* To do *
What you return must be the lines of the data that hold the word "right".

* Record set *
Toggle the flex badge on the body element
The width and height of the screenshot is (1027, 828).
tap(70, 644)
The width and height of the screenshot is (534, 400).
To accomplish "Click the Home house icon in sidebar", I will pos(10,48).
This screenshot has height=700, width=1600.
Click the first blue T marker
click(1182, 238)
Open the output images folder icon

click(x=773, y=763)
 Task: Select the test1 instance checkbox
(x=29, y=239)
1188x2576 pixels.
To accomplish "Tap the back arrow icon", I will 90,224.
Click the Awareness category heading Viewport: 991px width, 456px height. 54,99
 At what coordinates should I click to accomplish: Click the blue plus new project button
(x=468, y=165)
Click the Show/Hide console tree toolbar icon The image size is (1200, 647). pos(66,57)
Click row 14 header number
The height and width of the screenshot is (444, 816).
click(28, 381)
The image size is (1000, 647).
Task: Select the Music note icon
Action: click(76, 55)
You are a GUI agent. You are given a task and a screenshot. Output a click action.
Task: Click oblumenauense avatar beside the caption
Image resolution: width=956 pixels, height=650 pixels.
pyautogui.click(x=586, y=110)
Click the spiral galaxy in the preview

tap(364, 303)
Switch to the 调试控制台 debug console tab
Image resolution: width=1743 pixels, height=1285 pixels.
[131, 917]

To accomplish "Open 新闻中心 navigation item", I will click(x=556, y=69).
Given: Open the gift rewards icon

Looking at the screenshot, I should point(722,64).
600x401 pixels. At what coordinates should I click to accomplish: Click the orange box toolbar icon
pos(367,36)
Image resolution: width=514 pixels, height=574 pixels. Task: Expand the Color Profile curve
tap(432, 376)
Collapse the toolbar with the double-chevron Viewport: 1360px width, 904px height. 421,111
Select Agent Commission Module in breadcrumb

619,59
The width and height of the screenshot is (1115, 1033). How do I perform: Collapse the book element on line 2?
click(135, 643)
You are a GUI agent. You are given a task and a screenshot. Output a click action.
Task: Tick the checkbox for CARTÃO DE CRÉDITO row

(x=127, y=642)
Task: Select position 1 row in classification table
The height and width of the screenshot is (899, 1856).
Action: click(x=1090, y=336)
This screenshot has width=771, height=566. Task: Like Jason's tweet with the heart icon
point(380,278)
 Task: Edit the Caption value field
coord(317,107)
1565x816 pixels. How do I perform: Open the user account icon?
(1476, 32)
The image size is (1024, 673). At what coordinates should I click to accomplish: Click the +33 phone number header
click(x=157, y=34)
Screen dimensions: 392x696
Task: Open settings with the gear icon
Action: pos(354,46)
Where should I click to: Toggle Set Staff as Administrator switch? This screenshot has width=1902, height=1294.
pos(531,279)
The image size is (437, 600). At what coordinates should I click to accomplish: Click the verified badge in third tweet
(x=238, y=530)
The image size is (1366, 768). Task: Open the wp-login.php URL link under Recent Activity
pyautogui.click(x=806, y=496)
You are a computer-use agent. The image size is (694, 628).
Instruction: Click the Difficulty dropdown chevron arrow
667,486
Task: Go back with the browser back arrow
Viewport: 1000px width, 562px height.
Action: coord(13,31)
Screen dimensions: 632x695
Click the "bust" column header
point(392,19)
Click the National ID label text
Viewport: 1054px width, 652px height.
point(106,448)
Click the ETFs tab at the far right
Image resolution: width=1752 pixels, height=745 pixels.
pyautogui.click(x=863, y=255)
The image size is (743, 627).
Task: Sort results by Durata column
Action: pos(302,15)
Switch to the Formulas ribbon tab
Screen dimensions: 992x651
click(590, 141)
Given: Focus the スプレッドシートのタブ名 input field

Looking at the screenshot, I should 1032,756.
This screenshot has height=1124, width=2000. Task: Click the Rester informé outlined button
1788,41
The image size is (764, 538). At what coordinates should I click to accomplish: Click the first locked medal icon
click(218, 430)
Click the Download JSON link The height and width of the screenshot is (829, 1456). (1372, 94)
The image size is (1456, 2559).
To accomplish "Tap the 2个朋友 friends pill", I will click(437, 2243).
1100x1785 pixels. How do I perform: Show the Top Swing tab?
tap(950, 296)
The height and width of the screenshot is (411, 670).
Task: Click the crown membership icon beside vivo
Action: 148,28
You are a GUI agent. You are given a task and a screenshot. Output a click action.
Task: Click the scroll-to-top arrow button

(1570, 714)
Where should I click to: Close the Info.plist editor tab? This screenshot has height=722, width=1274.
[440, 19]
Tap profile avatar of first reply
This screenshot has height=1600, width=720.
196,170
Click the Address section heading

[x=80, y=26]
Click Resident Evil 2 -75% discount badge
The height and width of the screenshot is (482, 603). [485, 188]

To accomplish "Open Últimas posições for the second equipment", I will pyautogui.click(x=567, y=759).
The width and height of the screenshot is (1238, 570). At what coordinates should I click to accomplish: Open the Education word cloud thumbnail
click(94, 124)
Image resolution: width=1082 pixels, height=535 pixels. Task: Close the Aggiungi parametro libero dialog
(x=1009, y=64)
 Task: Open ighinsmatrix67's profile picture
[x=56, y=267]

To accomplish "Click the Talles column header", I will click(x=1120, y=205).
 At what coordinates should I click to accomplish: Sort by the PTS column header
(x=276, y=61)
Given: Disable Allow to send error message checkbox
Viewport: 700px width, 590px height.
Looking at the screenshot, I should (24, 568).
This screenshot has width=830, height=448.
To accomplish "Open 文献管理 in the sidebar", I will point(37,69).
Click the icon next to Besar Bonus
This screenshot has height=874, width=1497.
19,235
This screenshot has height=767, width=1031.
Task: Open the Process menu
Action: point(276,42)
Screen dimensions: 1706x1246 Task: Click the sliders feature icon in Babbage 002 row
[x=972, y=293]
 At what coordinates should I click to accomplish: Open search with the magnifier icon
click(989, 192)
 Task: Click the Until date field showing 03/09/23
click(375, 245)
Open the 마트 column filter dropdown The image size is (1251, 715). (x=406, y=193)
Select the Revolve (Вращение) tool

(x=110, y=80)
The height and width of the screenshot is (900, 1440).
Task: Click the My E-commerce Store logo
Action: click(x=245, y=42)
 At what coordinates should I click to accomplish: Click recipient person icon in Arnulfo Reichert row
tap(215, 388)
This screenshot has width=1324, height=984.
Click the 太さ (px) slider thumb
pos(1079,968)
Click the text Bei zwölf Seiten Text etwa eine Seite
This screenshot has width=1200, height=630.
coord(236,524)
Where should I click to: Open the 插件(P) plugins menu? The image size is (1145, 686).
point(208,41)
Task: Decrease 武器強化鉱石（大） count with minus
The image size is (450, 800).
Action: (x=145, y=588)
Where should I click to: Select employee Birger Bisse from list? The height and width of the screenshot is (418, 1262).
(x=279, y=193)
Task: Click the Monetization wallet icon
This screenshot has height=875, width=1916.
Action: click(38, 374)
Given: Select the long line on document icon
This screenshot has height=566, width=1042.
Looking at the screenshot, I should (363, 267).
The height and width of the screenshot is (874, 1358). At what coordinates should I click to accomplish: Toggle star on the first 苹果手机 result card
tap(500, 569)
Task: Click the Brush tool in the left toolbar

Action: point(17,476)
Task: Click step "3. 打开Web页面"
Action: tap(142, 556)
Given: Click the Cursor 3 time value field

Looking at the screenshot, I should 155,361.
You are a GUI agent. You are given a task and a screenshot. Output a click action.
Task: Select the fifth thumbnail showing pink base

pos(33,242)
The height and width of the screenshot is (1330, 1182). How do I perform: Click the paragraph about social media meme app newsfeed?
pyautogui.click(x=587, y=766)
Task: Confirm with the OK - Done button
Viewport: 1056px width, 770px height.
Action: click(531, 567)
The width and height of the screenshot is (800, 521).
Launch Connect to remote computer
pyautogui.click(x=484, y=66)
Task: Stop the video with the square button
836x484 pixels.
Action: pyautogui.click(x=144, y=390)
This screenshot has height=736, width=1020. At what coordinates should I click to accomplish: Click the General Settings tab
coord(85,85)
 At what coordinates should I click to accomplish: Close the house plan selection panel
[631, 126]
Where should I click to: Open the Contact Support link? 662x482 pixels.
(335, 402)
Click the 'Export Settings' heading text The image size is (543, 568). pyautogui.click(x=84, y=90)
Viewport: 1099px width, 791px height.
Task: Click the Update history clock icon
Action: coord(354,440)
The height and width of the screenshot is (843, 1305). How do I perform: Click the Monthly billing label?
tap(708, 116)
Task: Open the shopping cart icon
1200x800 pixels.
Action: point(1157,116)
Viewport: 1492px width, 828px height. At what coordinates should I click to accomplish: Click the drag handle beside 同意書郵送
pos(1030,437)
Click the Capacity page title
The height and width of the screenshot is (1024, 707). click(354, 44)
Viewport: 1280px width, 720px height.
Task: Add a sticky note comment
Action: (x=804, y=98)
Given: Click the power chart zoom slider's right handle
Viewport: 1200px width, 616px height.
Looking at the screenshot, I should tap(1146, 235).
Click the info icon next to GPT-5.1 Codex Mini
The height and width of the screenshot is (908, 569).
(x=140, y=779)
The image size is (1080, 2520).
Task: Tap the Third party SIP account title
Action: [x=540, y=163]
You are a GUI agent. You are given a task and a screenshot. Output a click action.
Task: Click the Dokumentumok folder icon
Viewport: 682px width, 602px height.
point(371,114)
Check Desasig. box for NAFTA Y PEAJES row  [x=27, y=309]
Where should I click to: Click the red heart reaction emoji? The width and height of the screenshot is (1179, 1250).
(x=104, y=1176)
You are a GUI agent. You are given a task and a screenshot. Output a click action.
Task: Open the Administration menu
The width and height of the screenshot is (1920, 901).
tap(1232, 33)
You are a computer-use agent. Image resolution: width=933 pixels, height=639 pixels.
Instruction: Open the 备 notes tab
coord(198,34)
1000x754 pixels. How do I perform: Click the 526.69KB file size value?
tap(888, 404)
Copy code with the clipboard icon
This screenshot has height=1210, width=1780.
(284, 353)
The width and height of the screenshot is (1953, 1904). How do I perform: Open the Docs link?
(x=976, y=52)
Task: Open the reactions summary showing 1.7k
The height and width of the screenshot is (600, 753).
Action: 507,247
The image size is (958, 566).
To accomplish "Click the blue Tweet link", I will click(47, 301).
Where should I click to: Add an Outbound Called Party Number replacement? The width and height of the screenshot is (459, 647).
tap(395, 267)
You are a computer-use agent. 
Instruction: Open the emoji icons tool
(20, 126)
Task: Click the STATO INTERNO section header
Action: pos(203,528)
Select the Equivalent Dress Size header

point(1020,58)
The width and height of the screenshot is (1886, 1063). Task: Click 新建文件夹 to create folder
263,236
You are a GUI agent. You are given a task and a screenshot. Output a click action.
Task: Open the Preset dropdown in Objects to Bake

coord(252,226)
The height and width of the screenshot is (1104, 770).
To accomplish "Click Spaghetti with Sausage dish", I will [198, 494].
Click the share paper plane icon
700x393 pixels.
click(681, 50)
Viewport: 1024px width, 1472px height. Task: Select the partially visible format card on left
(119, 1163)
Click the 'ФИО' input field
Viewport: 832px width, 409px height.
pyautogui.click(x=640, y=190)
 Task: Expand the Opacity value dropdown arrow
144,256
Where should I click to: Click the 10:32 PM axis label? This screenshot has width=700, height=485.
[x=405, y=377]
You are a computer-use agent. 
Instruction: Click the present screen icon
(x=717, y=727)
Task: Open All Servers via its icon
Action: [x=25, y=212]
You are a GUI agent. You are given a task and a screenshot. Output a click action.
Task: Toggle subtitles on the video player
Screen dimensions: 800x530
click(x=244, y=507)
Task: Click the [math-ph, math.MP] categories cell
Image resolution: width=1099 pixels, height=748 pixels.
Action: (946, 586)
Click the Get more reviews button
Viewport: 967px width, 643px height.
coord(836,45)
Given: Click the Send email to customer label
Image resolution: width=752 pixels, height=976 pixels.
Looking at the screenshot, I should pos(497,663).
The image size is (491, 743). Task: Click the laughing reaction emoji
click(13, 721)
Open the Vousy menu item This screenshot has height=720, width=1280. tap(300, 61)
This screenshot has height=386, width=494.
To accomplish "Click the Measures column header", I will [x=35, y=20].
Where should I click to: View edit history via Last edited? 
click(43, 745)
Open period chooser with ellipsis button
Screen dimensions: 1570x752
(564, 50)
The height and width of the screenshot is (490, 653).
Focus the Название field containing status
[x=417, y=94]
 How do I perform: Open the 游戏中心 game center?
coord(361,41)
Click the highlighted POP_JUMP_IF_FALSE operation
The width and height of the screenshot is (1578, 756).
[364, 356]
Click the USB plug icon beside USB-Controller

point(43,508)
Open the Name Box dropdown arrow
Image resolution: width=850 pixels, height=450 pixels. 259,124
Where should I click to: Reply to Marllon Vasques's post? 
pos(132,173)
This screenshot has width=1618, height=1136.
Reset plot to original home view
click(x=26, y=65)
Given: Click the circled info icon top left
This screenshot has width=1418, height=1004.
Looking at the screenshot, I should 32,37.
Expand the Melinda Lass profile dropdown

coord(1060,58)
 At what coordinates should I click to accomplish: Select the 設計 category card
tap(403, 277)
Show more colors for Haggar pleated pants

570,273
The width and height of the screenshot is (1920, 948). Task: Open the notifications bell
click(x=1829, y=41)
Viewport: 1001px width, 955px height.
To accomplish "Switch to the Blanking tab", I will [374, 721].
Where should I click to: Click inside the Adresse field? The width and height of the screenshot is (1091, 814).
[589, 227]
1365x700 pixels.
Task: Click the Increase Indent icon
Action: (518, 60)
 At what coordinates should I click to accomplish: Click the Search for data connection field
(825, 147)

* Written solution *
Click the ETFs tab at the far right
Given: Click the power chart zoom slider's right handle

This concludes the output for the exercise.